A site called SustainLane trumpets the Cosmo-style headline Ten U.S. Cities Best Prepared for an Oil Crisis. The ranking draws on an eclectic (incorrect?) set of criteria: “recent city commute practices, metro area public transportation, sprawl, traffic congestion, local food and wireless network access.”
Honolulu was the first city that came to mind for me: they import a lot via ship, but in terms of many of life’s basic necessities (food, water, electricity) they’ve had the advantage of having had to think very hard about whether or not a local alternative is available before importing. Oh, and the perfect climate certainly helps: fresh food, solar electricity, and no HVAC year round.

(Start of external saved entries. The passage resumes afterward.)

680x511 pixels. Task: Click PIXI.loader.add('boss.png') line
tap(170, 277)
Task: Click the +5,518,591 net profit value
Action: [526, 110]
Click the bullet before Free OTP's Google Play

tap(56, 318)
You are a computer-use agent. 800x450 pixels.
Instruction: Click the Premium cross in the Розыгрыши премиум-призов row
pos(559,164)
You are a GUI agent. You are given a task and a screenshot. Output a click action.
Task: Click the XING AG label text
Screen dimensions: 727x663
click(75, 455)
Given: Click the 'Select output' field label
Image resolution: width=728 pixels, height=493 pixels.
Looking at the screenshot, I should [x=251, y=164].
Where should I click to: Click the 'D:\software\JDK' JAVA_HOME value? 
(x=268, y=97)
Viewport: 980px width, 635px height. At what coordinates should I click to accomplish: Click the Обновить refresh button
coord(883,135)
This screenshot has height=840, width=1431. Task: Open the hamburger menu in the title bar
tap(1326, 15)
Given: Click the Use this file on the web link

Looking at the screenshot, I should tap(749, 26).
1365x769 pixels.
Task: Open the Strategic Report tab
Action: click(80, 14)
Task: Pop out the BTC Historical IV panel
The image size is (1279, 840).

Even though I live in the North, I have doubts about whether heating and air conditioning will be easily handled post-peak. Oil and natural gas prices are closely related, and cold cities pre-oil were filthy with coal or wood soot. The most technologically advanced solutions I’ve seen advanced — district cogenerated heating & cooling, with ground source heat pumps — still rely on natural gas.
On the other hand, electric heat is common in Canada, even though it’s the largest gas (and oil!) exporter to the USA. The province-owned hydroelectric systems apparently make it cost-effective, even in their bitter cold. Similarly, maybe the Pacific Northwest, with a mild climate and lots of salmon-killing hydroelectric capacity, might weather the storm well. That’s the deciding factor on why I strongly feel that Vancouver’s high rises, in particular, are quite sustainable: beyond the embodied energy of construction, the operation of elevators there will continue unimpeded long after oil.
On that subject, someone (I don’t remember who) tied the multistory industrial loft building’s rise and fall to energy costs. Lofts are from an era when on-site power & steam generation, usually through coal, was common, and refining oil into gasoline was almost unheard of. The multistory layout of lofts powered elevators or conveyor belts directly by angular momentum from the coal turbines, with little energy lost in converting that energy to electricity or moving it off-site. Those elevators often only moved product up; gravity usually brought product down. Industrial users switched en masse to horizontal production after gas made it cheaper to drive internal combustion engines across large factory/warehouse floors. (I wonder if someone could outfit a rooftop wind turbine with some kind of flywheel, thereby storing the angular momentum for use in an elevator. Hm.)
Any peak-oil situation will impact neither renewable electricity sources (fortunately) nor coal generation of electricity and steam (unfortunately). Energy uses which can easily switch to either of those two, and high-margin uses of petroleum (like plastics) will be able to adapt. Energy uses which are reliant upon liquid gasoline, particularly cars and trucks, will be hurt.